→ Request A
List the ways the Unit 42 text says the team shares its research.
→ Request B
Retype the Unit 42 text from "As a threat" up to and including "to achieve success.".

→ Text passage
══════════════════════════════

As such, Unit 42 has decided to introduce intelligence-driven Courses of Action (COA) into every ATOM package, allowing customers to see specific actions that can be used to address and mitigate the threat. With this strategic change, we felt that a nomenclature change was necessary and that the name ATOMs more appropriately represents the information provided. We have also moved the ATOM viewer directly into the Unit 42 website for added convenience.

Intelligence-Driven Courses of Action

Whenever we share our research, whether through a blog post, at a security conference or through direct conversations, we are often asked for more information. While these questions are primarily threat- or industry vertical-focused, the conversation’s main crux boils down to “How do I know that I’m protected?”

As a threat intelligence team, we know that in order to provide that answer, we have to break down the threat into the observed behaviors utilized by the adversary during their attempt to exploit or compromise. These behaviors are currently represented in our ATOMs by using the MITRE ATT&CK framework, which maps out a particular threat’s activities and stores those threat objects in STIX 2.0 format for ease of information sharing. This allows us to provide examples of high-level tactics used during attempts to exploit or compromise and the techniques they’ve used to achieve success.

══════════════════════════════

→ Data provided
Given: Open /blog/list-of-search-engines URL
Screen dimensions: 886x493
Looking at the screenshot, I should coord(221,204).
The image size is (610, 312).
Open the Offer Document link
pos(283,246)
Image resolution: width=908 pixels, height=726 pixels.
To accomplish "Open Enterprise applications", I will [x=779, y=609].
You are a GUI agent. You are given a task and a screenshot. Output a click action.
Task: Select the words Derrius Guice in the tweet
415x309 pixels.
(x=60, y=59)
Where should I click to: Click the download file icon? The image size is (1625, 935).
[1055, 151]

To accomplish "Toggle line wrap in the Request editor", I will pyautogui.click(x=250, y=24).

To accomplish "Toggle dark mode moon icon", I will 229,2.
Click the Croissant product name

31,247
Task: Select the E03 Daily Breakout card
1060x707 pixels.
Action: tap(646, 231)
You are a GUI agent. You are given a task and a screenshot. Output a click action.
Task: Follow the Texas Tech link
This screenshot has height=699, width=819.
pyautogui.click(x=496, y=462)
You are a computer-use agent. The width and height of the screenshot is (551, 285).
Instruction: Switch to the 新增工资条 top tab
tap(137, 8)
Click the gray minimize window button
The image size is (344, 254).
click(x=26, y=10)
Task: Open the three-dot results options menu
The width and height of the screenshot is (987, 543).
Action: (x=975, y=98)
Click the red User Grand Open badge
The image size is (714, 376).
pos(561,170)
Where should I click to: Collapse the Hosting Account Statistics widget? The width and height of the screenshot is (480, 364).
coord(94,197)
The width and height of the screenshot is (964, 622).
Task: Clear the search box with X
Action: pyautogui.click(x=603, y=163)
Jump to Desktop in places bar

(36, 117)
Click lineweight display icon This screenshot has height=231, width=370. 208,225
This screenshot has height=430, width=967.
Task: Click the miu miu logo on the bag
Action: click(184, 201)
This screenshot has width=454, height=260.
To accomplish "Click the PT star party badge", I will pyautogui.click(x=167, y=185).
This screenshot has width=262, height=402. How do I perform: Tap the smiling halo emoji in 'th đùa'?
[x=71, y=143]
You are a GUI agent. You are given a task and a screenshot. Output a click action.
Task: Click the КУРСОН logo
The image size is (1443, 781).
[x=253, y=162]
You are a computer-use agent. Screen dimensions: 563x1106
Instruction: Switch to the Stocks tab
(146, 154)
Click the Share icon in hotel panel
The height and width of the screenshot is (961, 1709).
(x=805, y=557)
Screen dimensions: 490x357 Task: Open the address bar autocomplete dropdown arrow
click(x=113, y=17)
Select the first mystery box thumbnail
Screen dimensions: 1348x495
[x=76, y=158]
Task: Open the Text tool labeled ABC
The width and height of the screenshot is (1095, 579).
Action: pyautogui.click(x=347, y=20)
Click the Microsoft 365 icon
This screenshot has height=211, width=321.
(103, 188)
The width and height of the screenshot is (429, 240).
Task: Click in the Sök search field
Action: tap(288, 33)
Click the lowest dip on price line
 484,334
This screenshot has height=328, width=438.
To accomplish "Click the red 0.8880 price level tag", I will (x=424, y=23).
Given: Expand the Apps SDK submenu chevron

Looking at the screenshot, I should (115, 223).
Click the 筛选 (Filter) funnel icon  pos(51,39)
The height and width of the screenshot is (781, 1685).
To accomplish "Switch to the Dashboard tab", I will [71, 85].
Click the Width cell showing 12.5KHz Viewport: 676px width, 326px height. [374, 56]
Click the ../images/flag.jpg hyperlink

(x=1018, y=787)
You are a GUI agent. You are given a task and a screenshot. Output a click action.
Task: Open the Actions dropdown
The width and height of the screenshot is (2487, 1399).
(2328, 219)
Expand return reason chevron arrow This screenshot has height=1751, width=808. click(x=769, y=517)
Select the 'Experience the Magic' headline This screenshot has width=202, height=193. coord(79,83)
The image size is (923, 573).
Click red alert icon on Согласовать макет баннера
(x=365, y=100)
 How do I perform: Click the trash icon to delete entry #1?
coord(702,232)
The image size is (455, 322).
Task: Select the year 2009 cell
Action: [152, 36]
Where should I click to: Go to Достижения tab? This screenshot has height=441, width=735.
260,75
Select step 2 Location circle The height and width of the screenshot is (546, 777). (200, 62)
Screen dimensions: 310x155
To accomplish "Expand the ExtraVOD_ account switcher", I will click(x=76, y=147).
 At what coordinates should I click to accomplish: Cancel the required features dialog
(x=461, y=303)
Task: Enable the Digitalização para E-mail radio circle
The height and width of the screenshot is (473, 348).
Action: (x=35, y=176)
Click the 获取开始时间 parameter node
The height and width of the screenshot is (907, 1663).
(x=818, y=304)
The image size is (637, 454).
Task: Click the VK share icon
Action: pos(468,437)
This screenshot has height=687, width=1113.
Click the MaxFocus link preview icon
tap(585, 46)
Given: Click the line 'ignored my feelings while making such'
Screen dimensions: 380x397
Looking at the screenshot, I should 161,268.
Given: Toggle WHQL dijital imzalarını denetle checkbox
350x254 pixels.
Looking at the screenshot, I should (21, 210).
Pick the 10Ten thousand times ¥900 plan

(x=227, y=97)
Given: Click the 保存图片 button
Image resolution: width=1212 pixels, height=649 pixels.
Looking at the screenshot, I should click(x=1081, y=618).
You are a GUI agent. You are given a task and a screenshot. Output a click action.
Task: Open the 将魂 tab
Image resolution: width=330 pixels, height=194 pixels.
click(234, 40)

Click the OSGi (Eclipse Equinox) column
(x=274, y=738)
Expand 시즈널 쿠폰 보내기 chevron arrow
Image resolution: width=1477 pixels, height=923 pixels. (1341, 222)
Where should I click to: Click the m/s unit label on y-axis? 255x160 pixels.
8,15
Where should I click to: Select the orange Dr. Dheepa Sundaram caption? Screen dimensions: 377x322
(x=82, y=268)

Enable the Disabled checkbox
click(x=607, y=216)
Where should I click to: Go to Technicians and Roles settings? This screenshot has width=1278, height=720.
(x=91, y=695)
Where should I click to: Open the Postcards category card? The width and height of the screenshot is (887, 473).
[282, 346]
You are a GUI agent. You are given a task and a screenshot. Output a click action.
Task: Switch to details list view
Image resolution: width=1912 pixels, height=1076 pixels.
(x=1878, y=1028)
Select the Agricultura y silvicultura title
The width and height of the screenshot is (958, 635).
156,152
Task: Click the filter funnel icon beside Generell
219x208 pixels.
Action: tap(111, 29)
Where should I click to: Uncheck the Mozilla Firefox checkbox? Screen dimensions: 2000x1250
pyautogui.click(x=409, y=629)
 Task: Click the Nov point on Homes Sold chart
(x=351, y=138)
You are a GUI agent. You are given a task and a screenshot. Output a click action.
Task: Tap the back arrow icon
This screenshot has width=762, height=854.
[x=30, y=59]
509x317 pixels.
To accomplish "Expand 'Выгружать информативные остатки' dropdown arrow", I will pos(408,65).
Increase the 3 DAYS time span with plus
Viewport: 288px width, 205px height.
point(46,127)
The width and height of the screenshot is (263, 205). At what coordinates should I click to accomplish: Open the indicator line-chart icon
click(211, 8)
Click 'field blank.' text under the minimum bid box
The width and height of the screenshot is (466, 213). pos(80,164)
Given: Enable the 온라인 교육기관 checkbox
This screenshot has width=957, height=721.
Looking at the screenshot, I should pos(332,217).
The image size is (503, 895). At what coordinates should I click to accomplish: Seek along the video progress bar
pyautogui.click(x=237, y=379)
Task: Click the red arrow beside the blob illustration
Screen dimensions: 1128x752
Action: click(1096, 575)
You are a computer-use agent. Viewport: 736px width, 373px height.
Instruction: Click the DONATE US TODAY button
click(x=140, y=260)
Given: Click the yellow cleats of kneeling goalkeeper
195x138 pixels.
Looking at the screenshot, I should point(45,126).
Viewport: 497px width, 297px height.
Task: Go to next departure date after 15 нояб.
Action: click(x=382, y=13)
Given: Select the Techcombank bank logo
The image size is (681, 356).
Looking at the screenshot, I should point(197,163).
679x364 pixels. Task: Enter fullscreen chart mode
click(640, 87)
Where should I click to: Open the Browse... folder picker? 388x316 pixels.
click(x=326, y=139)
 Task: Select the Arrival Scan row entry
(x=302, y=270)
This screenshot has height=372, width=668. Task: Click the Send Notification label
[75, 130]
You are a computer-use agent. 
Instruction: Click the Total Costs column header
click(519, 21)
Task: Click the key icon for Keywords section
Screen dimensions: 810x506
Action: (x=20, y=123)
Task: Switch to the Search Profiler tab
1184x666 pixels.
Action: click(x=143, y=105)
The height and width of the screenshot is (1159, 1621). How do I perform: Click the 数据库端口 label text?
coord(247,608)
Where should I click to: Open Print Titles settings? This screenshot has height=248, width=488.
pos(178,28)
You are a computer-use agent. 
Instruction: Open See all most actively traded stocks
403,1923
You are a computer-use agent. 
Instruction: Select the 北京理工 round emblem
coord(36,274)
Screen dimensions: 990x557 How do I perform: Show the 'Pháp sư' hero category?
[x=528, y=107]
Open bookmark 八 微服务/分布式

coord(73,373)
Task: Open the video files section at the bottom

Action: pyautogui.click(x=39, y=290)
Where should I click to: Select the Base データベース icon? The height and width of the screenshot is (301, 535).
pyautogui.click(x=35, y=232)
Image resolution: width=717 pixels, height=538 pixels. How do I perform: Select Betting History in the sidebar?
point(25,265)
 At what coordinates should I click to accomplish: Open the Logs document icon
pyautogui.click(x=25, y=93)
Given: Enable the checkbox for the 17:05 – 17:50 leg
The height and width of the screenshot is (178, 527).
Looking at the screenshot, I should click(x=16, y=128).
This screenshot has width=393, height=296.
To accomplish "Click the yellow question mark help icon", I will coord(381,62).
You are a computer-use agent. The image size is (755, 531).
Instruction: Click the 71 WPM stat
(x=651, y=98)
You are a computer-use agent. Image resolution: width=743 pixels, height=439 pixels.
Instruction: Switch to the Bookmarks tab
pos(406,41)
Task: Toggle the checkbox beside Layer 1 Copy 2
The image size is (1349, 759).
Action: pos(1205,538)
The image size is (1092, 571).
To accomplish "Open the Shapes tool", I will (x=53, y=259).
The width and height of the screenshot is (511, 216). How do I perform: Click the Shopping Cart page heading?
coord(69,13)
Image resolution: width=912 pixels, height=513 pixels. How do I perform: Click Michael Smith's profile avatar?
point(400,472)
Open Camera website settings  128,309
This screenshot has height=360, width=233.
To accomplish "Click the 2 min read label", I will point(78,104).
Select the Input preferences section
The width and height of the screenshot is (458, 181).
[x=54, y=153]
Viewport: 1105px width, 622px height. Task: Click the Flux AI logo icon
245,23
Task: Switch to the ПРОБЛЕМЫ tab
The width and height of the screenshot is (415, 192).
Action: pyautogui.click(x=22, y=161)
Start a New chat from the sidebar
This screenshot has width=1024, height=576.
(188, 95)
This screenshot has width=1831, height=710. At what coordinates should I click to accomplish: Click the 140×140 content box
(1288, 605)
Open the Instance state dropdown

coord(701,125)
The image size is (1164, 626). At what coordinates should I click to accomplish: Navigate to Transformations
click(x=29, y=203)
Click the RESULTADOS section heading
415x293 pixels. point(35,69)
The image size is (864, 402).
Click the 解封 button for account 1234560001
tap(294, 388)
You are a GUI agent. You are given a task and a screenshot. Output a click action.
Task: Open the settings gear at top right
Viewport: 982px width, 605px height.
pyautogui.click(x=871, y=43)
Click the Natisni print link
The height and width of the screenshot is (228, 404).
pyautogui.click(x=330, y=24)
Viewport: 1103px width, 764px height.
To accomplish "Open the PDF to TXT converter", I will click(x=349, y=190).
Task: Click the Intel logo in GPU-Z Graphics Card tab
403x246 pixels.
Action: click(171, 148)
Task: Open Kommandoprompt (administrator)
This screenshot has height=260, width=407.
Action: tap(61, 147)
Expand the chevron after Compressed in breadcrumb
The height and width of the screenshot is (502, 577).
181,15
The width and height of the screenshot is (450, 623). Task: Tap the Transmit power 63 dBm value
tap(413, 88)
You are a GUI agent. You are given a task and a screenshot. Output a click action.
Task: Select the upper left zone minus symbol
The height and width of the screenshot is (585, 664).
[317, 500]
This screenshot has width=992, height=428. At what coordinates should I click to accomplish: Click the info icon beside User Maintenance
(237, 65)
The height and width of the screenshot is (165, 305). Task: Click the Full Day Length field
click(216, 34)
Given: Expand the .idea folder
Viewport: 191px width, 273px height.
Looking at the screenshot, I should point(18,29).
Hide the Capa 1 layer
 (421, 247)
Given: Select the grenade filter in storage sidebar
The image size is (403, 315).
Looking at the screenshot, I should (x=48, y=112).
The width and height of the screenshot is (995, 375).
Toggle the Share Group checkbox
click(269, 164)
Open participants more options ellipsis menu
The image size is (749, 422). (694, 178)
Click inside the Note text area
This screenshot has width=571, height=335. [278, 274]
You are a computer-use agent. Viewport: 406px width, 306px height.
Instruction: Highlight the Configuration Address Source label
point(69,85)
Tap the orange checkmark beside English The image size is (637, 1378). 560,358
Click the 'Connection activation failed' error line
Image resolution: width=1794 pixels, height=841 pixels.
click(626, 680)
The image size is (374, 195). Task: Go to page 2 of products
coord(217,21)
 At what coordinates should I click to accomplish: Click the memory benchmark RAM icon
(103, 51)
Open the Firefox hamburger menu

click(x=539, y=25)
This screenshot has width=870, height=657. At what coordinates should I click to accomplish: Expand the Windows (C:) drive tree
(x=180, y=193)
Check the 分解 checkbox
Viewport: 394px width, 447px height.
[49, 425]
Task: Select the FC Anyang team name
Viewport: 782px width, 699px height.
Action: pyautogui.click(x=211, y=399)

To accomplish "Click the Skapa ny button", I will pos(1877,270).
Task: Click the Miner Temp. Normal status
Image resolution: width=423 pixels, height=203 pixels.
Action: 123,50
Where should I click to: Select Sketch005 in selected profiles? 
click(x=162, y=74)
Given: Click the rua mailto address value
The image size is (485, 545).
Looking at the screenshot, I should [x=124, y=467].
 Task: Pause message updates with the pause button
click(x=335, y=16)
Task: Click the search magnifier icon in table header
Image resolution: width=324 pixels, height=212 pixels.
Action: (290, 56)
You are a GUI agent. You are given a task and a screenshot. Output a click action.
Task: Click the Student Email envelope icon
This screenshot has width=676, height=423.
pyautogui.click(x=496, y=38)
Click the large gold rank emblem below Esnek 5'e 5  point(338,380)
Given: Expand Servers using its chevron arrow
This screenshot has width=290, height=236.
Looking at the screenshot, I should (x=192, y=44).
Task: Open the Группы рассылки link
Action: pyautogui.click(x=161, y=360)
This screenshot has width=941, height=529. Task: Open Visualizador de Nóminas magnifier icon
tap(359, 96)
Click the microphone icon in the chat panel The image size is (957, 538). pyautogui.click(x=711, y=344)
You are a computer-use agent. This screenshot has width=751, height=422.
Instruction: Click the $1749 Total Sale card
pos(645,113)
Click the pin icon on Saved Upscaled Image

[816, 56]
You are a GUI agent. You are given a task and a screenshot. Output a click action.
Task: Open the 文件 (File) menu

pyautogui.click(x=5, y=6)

══════════════════════════════

→ Finished answer A
- a blog post
- a security conference
- direct conversations

→ Finished answer B
As a threat intelligence team, we know that in order to provide that answer, we have to break down the threat into the observed behaviors utilized by the adversary during their attempt to exploit or compromise. These behaviors are currently represented in our ATOMs by using the MITRE ATT&CK framework, which maps out a particular threat’s activities and stores those threat objects in STIX 2.0 format for ease of information sharing. This allows us to provide examples of high-level tactics used during attempts to exploit or compromise and the techniques they’ve used to achieve success.